Ich würde sagen das beim Install i.was schief gelaufen ist, er versucht dateien zu laden aber findet sie nicht...-> versuch nochmal neu zu installieren und erstmal ohne patch zu starten..

mfg,
Mexxim


----------



## Da_Frank (4. Oktober 2009)

Neuinstalliert, gestartet, gleicher Fehler.

Gepatched, immer noch gleicher Fehler.

War vorgestern auf ner Lan, lief bei allen, und alle hatten wie ich Windows 7.


----------



## brainstprm46 (4. Oktober 2009)

Habe das gleich problem und schon alles mögliche ausprobiert /neu install mehrmals/alle Treiber aktuell gemacht/grafic einstellungen per protokoll runtergeschraubt alle no-DVD ausprobiert die ich finden konnte ALLE...hab sogar mein pc neu eingerichtet..vorher WIN 7 RC 64bit....und jetzt winxp mit sp3 stand sep 2009....langsam verliere ich die lust es überhaupt noch zu versuchen...hab in hunderten foren schon gelesen und niemand hatte das selbe problem wie ich bis jetzt... selbe bild selbe eigenschaften des spiel"starts"....hoffe irgenjemand kann da mal weiter helfen...wäre der hammer


----------



## Hardcoreentertaiment (4. Oktober 2009)

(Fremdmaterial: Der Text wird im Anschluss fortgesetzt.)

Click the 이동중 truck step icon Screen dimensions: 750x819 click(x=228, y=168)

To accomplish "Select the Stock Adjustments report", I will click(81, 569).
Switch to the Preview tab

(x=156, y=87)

mal meine sammlung durchgehen und testen...

problemlösung shift

manchmal liegt es nur an kleinen dingen wie zum beispiel das net framework 3.5 nicht installiert ist - ansonsten muss ich euch leider vertrösten mit hoffnung auf den nächsten patch

ansonsten möchte ich nochmals darauf hinweisen das win7 nicht offiziell unterstützt wird - auch wenn es nicht an windows 7 liegen muss wie mein vorredner es schon festgestelt hat

ansonsten kann es sein das das spiel bei dem frank nicht läuft wegen der ati-karte - vielleicht ein anderes exemplar zur hand obwohl ich nicht denke das es daran liegt...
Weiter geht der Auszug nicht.